After 10 years as a patrol officer, juvenile investigator and narcotics detective, Wuorinen became the department's first female homicide detective in 1998. But there was pushback from some of the male investigators, who were in their late 40s and 50s while Wuorinen was in her mid-30s.

"At some point people felt, because I was a female and was in there so young, that I hadn't earned my way," she said.

In a 2017 interview, Wuorinen was less circumspect in describing the blatant sexism.

"It was really made clear to me early on that I was the token female," she said in 2017. "It took a lot to prove to them that I could do the job, and I will say that some of them still — even though I did work my butt off — … still didn't appreciate me."

Chief Todd Axtell said at a recent promotion ceremony that Wuorinen was a trailblazer whose work ethic backed up her merit.

"You knocked that door open and it's still open today," he said. "You just dug in."

Nancy Di Perna, who was the first woman to become assistant chief in St. Paul, worked closely with Wuorinen for several years.

"Great with victims, great with suspects," Di Perna, now retired, said of Wuorinen. "She was very respectful."

An inspiration

Wuorinen was an inspiration to many, including Deputy Chief Mary Nash, now the highest-ranking female officer.

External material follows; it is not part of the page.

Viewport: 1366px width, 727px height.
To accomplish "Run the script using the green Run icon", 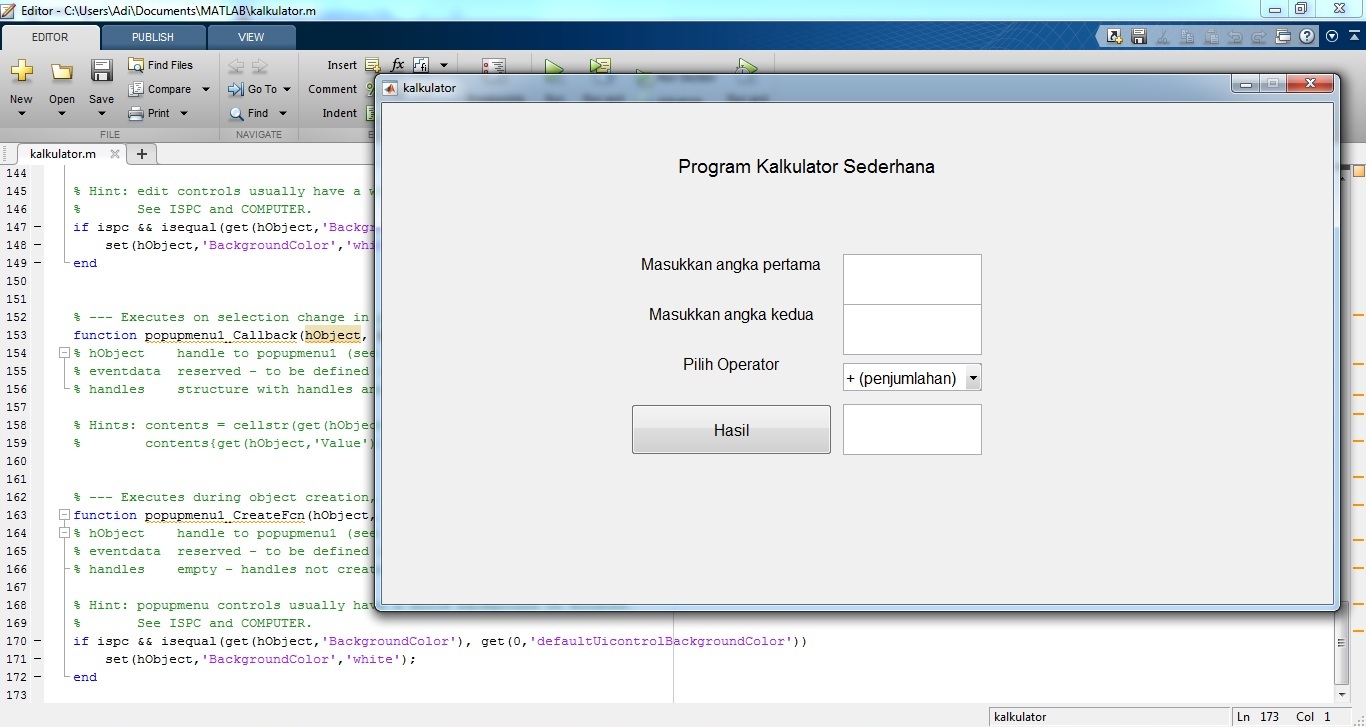I will (x=554, y=65).
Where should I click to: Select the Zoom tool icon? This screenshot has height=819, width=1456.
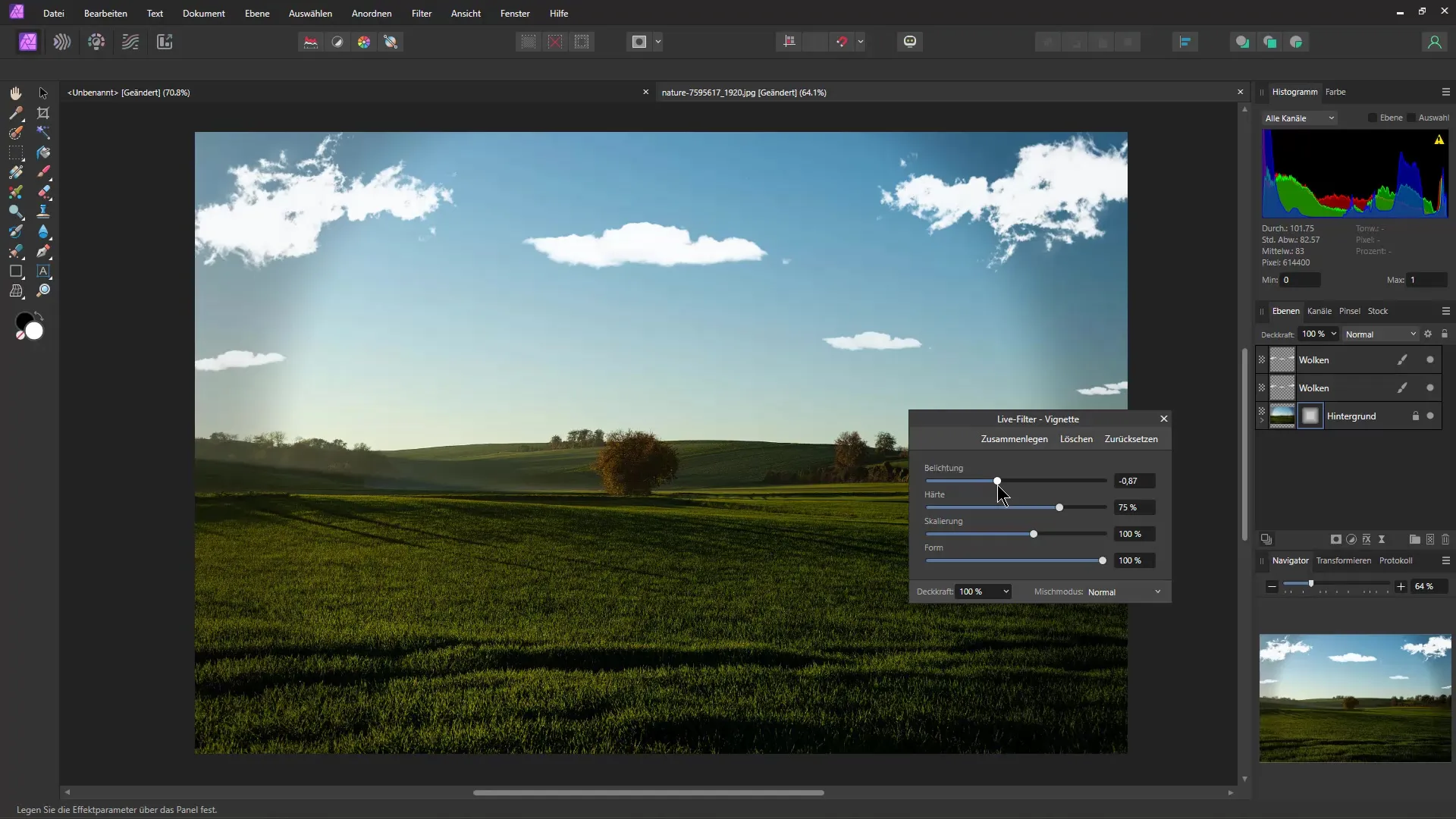43,290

"For me, coming up through the organization and seeing someone with her confidence, I was awestruck by that," Nash said. "I don't think she focused on being the first so much as she focused on serving the victims."

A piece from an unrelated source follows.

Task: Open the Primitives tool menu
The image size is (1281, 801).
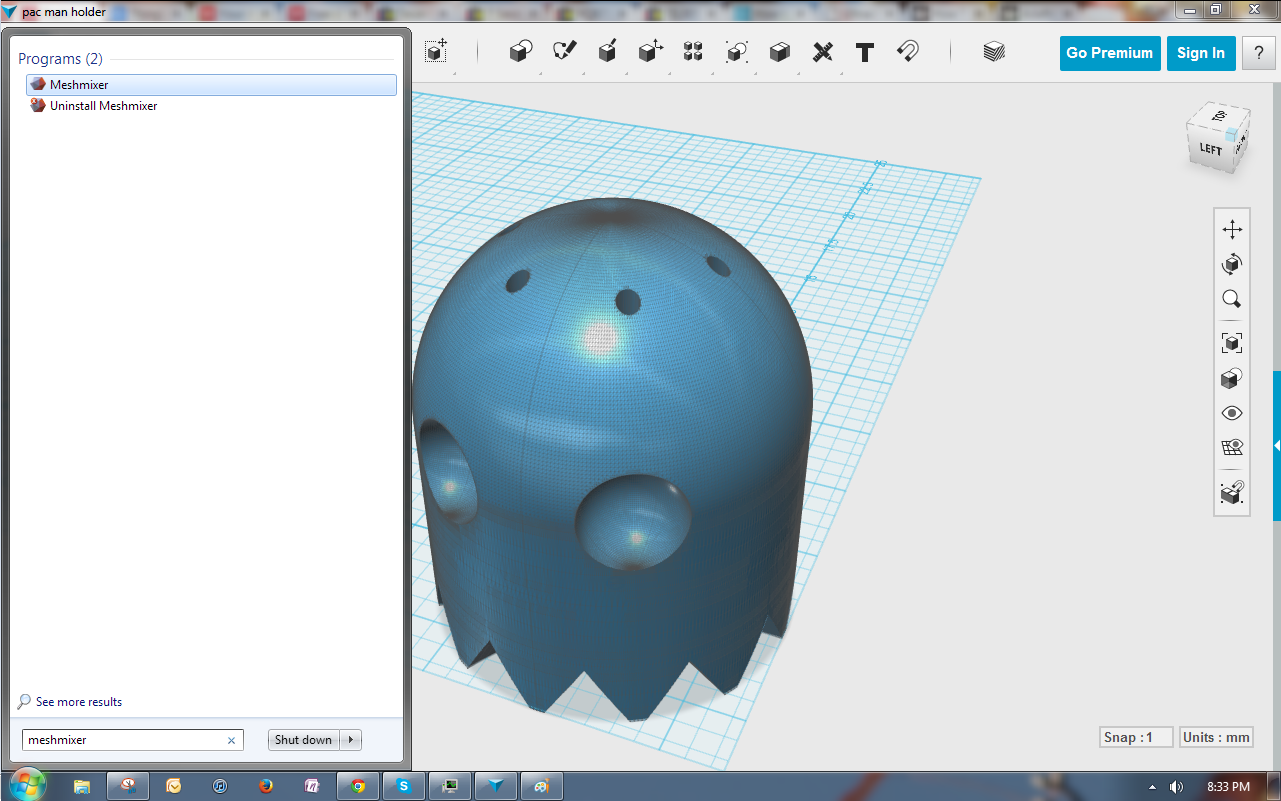Action: (520, 52)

Wuorinen was appointed assistant chief in 2010. Two years later, public defenders challenged several Dakota County drug cases, exposing widespread scientific failings in the department's crime lab, which was under Wuorinen's broad supervision.

"It impacted me a lot," she said. "It made me double check and triple check everything."

Wuorinen was diagnosed with breast cancer that same year. Relaunching the lab and bringing it to accreditation provided an unexpected benefit.

"I threw myself into fixing the lab," she said, "and it really helped me through my illness."

It was her battle with cancer, which is now in remission, and seeing friends die from cancer and other illnesses that convinced her and her husband, St. Paul police Sgt. John Wuorinen, to retire this year.

They plan to travel — to New Zealand, Russia, Croatia — instead of working in law enforcement.

On one of her last days, Wuorinen watched as Jeff Stiff was promoted to commander and gave a speech recalling how she pushed him to take his future seriously. She then addressed officers at a 4 p.m. roll call before they began patrolling the city.

"Whenever you show up … remember you are meeting someone on their worst day sometimes, and you can impact that and make it a better day for them," she said. "Be safe. Be cautious, but be helpful."